Annual Report 2017-2018

THE AMERICAN CLUB

NOTES TO FINANCIAL STATEMENTS 30 June 2018

2. SUMMARY OF SIGNIFICANT ACCOUNTING POLICIES (cont’d)

Financial assets

All financial assets are recognised and derecognised on a trade date where the purchase or sale of an investment is under a contract whose terms require delivery of the investment within the timeframe established by the market concerned, and are initially measured at fair value plus transaction costs, except for those financial assets classified at fair value through profit or loss which are initially measured at fair value. Financial assets are classified into the following specified categories: “available-for-sale” financial assets and “loans and receivables”. The classification depends on the nature and purpose of financial assets and is determined at the time of initial recognition. Financial assets at fair value through profit or loss are stated at fair value, with any resultant gain or loss recognised in profit or loss.
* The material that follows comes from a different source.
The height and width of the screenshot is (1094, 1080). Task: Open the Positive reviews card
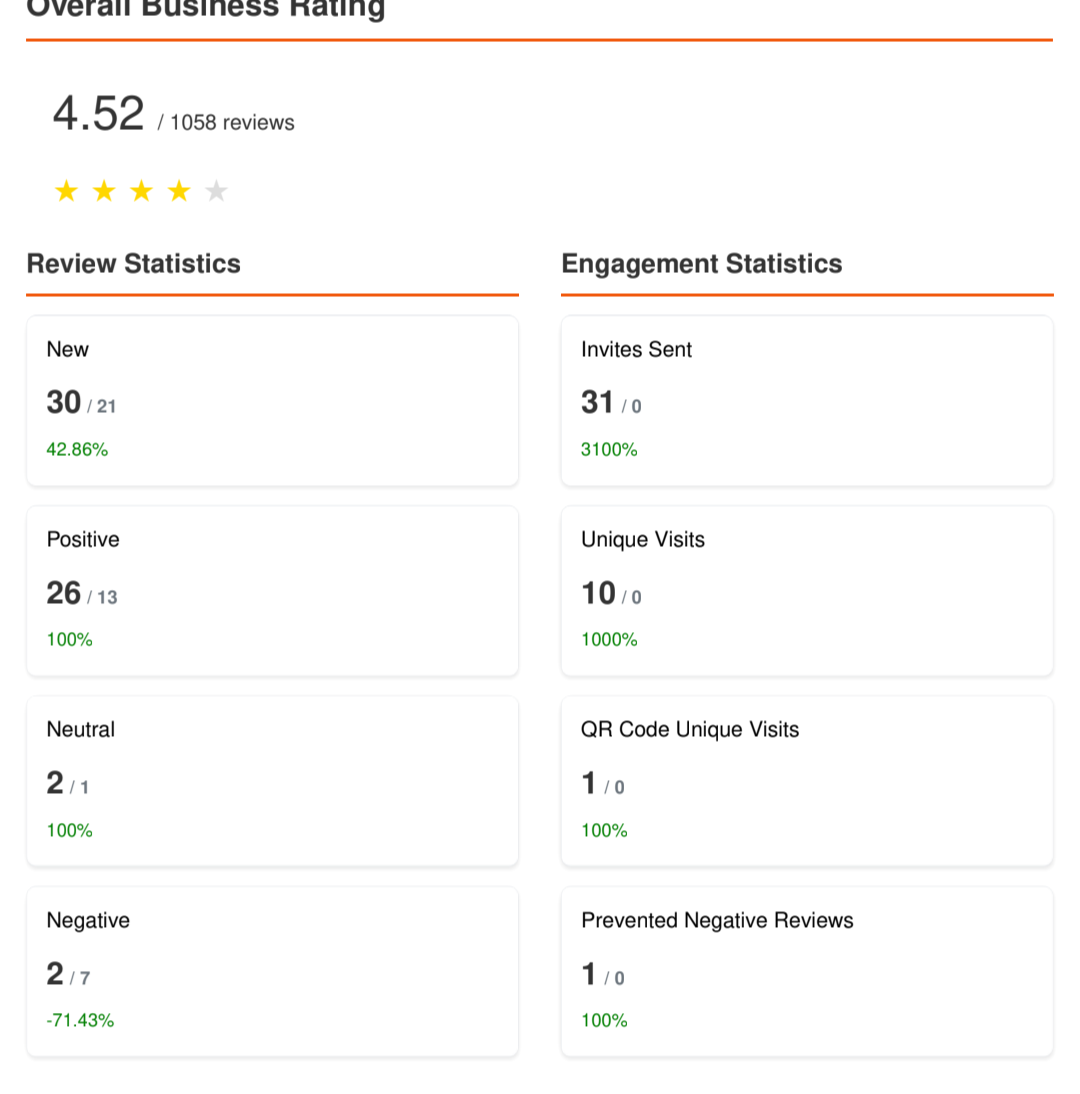pyautogui.click(x=272, y=590)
The net gain or loss recognised in profit or loss incorporates any dividend or interest earned on the financial asset and is included in “investment income” line in the statement of comprehensive income. Fair value is determined in the manner described in Note 4. Investment securities held by the Club are classified as being available for sale and are stated at fair value. Fair value is determined in the manner described in Note 4. Gains and losses arising from changes in fair value are recognised in other comprehensive income with the exception of impairment losses, interest calculated using the effective interest method and foreign exchange gains and losses on monetary assets which are recognised directly in profit or loss. Where the investment is disposed of or is determined to be impaired, the cumulative gain or loss previously recognised in other comprehensive income and accumulated in revaluation reserve is reclassified to profit or loss. The fair value of available-for-sale monetary assets denominated in a foreign currency is determined in that foreign currency and translated at the spot rate at end of the reporting period. The change in fair value attributable to translation differences that result from a change in amortised cost of the available-for-sale monetary asset is recognised in profit or loss, and other changes are recognised in other comprehensive income. Available-for-sale financial assets

Loans and receivables

Due from members, loans and other receivables that have fixed or determinable payments that are not quoted in an active market are classified as “loans and receivables”. Loans and receivables (including due from members, other receivables, bank balances and cash) are measured at amortised cost using the effective interest method less impairment losses. Interest is recognised by applying the effective interest method, except for short-term receivables when the effect of discounting is immaterial.